The sustainability of the ARE prototype farm arises from turning cow manure into valuable bioproducts, including on-farm bioenergy production of biodiesel, cellulosic ethanol, biogas (methane), and associated biobased co-products to replace / reduce purchased inputs of energy and fertilizer / feed nutrients and / or create value-added revenue streams for ethanol, biodiesel, custom fertilizers, and recycled manure-fiber-based soil co-products (bedding, mulches). The goal is a complete closed system that provides dairy farmers with multiple opportunities for increased economic and environmental performance via precision agricultural manure nutrient management, as well as practical solutions to important economic and environmental issues.
The foundation underlying the economic / environmental / bioenergy business model derives from innovative, proprietary (patented), polymer-based solutions developed by Soil Net, LLC that enable cost-effective separation (“fractionation”) of dairy manure and associated bioenergy coproducts: ethanol, vegetable oil / meals, biodiesel, and organic soil amendments such as mulches and customized fertilizer nutrients. Importantly, these polymer-based technologies have been shown to provide cost-effective separation solutions at smaller scale than many extant separation technologies.

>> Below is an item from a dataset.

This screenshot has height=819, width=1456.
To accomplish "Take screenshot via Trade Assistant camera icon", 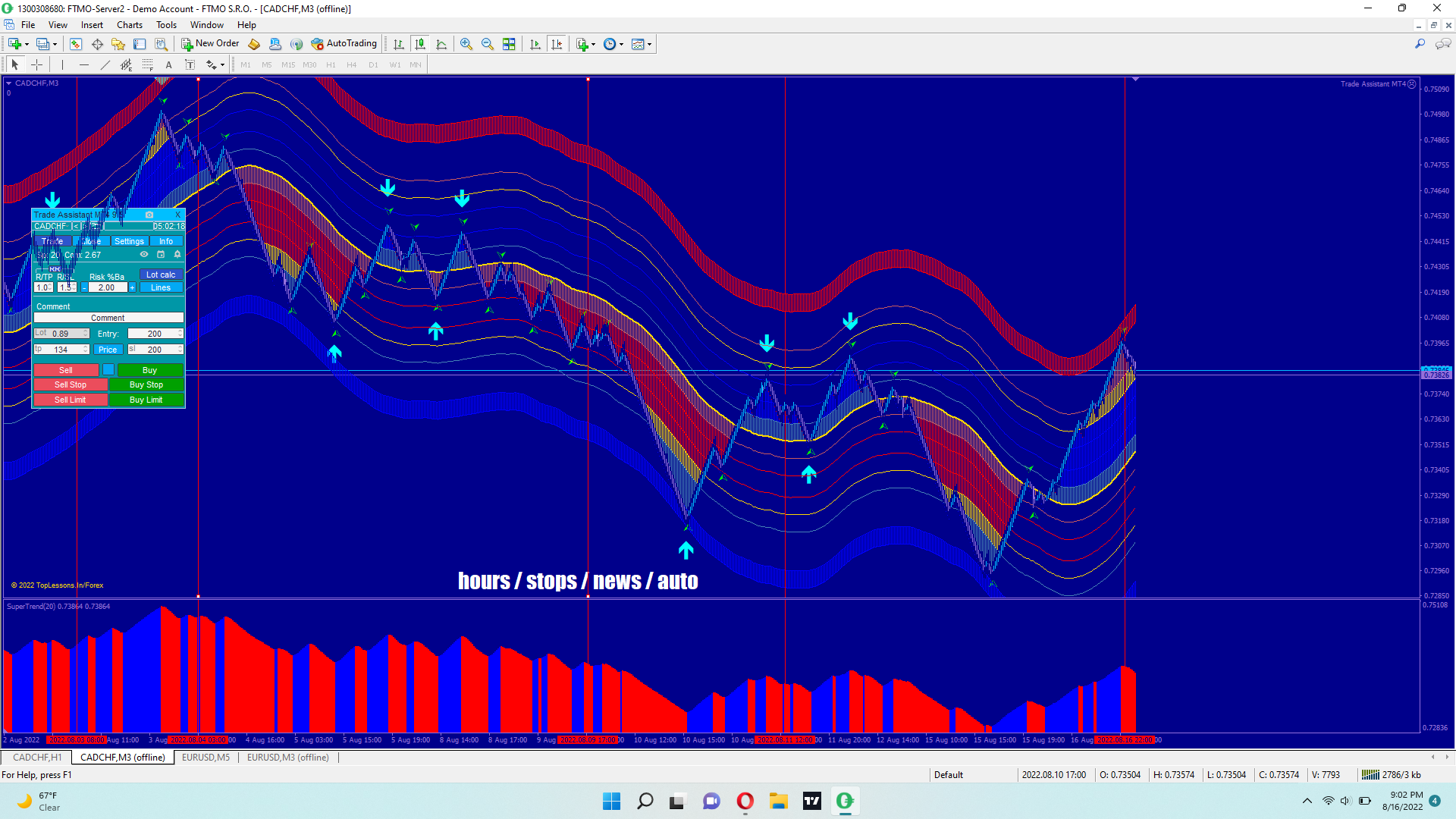I will (149, 215).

Soil Net’s cost-efficient and effective manure processing comprises nutrient and organic matter / fiber separation, particle sizing, mixing (polymers, catalysts, enzymes), water reduction, anaerobic digestion, and alcohol fermentation / distillation. Primary bioproducts of manure processing include:
- Use of environmentally friendly, food grade polymers to recover and recycle water from manure washed from barns
- Conversion of methane from digester to electricity
- Separation of large fibers to be used for bedding in barns or sold as garden mulch as a substitute for peat moss
- Processing of small fibers for enzymatic conversion to sugars
- Conversion of sugars to bioethanol
- Production of fertilizer pellets from byproducts
ARE will conduct biochemical and biophysical analyses on all feedstock, intermediate, and final products to determine their properties and associated process efficiencies. All system processes and components, including machinery and equipment, are evaluated for processing costs and potential revenue streams (breakeven quantities, prices and / or time); throughput (process quantity and composition flow balance); life-cycle / carbon footprint; “Plan B” (system malfunction / failure plans); maintenance, energy needs / sources; and physical location, and are being continuously improved.